— Start Task material —
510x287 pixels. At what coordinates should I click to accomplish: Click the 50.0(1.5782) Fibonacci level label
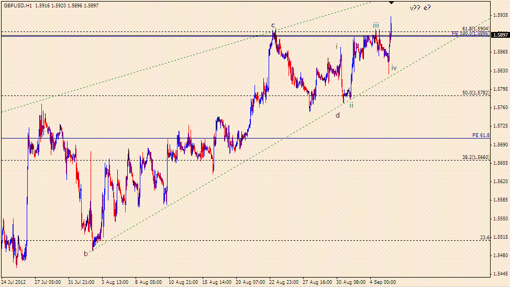point(476,93)
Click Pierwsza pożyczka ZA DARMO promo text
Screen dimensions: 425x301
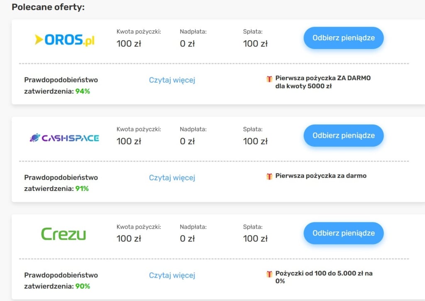click(x=323, y=78)
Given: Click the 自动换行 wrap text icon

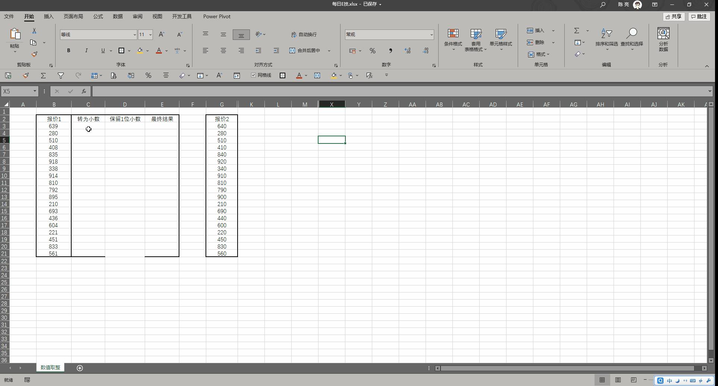Looking at the screenshot, I should click(304, 34).

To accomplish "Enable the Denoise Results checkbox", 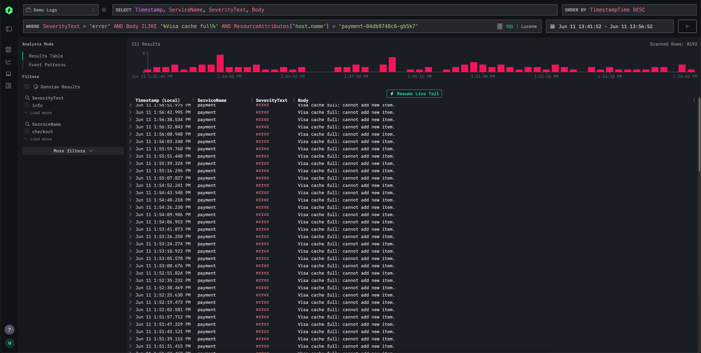I will pyautogui.click(x=27, y=86).
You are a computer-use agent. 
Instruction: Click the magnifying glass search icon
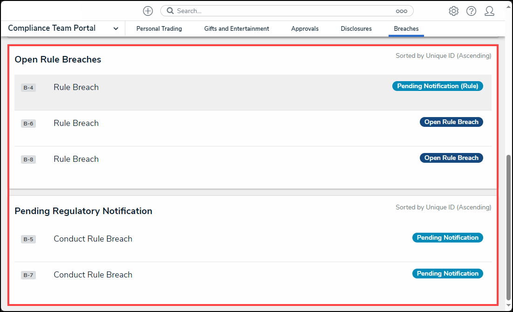(x=171, y=11)
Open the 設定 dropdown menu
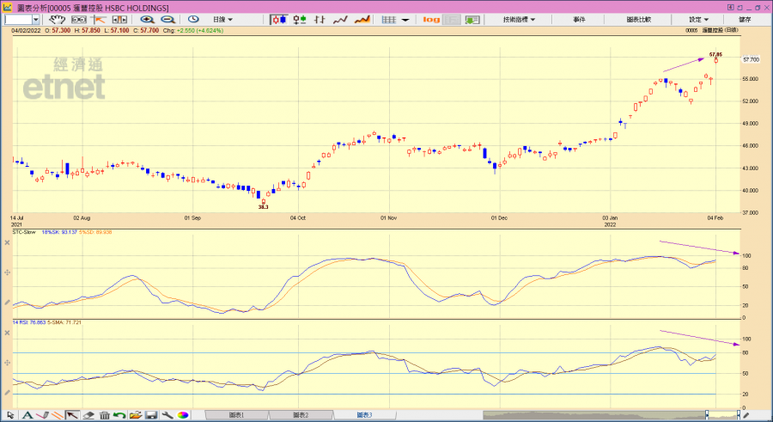This screenshot has width=773, height=422. [697, 19]
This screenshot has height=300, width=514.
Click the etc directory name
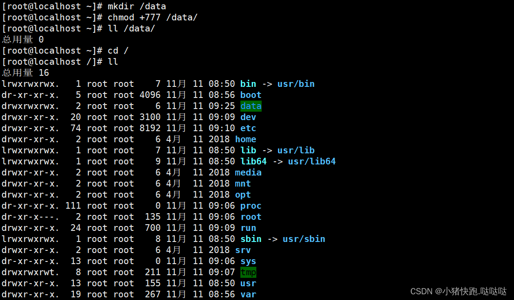click(x=248, y=129)
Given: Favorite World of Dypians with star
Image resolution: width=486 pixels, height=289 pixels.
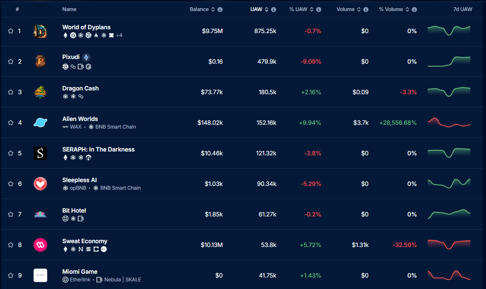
— End Task material —
● To be done
Could you output the lines of the records as a JSON list of strings, one per line, with blank lines left out, starting at the line that contains "Given: Favorite World of Dypians with star" and going through the end of the records? Leave the pictures out of the answer.

● Exercise answer
[
  "Given: Favorite World of Dypians with star",
  "Image resolution: width=486 pixels, height=289 pixels."
]